Whether you do job or business. Saving is very important. The government also runs many schemes for the convenience of the people. If invested in the right scheme, you can get a good specific bank balance on maturity. Most of the people in the country start investing in one or the other scheme as soon as they start earning. However, many times people do not get good returns on maturity if the scheme is not selected properly.
But if invested in the right scheme, you can get handsome returns. Today we are going to give you information about one such government scheme. By investing in this scheme, you can get a risk cover of up to 10 times. This is a scheme that can give you good returns on paying one time premium.
You can start investing in this scheme from an early age.
The scheme we are talking about is of LIC. The name of this scheme is LIC Dhan Varsha Plan. LIC’s Dhan Varsha policy is a great offering from Life Corporation of India ie LIC. This plan combines the benefits of a life insurance policy with long term savings. In this policy, policyholders get a chance to secure their future and financial stability of their family by paying a lump sum premium amount. In this scheme, customers are offered two policy terms to choose from.

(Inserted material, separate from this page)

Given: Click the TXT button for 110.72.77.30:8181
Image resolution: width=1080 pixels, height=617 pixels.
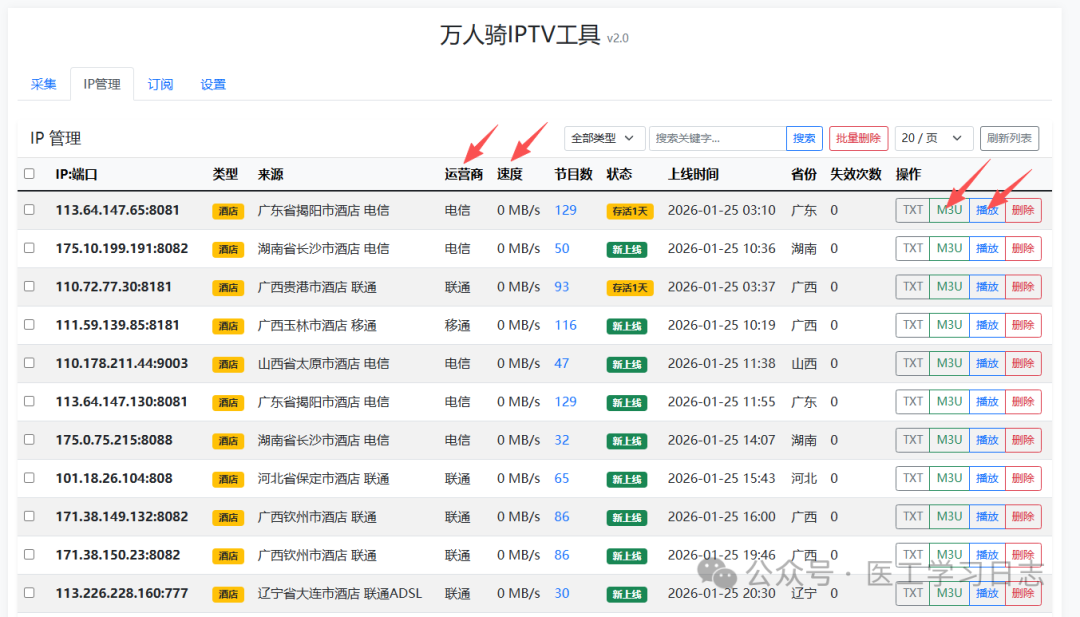Looking at the screenshot, I should (x=912, y=286).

The policyholder has to pay the premium only once. In this scheme, the policyholder gets both savings and security together. If the policyholder dies, the fund money is given to his family or nominee. The scheme also offers a guaranteed lump sum amount on maturity. You can start investing in this scheme from a very young age. LIC Dhan Varsha Policy is a non-participating, personal, single premium and a savings insurance plan. You cannot buy it online. It can be bought offline only. For this you have to go to LIC’s office and apply there.
How to get 93 lakh rupees?
In this plan of LIC, you get a return of up to 10 times the amount of the premium. If you start investing at a young age, you can earn good returns in LIC Dhan Varsha 866 plan by paying a lump sum premium of Rs 10 lakh. LIC has 2 options in this policy. In this, on selecting the first option, the policyholder gets a return of 1.25 times the premium deposited.
Think of it this way, if the policyholder dies on a single premium of Rs 10 lakh, then the nominee will get a guaranteed return of Rs 12.5 lakh as an additional bonus. On the other hand, if the policyholder chooses the second option, then he gets up to 10 times the risk cover. In this, if the policy holder dies on single premium, then the nominee gets one crore rupees. Consider it as if a 35-year-old individual buys a policy with a Basic Sum Assured of Rs 10 lakh, a policy term of 15 years and Policy Option 2.
The single premium (excluding taxes) payable will be Rs.8,74,950. The rate of Guaranteed Addition is Rs.40 per Rs.1000 Basic Sum Assured. So if the policyholder dies in the 10th policy year, the nominee will get Rs 91,49,500 (Rs 87,49,500 + Rs 4,00,000). If the policyholder dies in the 15th policy year, the nominee will receive Rs 93,49,500 (Rs 87,49,500 + Rs 6,00,000). If the policyholder survives the policy term, he/she will receive Rs 16,00,000 (Rs 10,00,000 + Rs 6,00,000).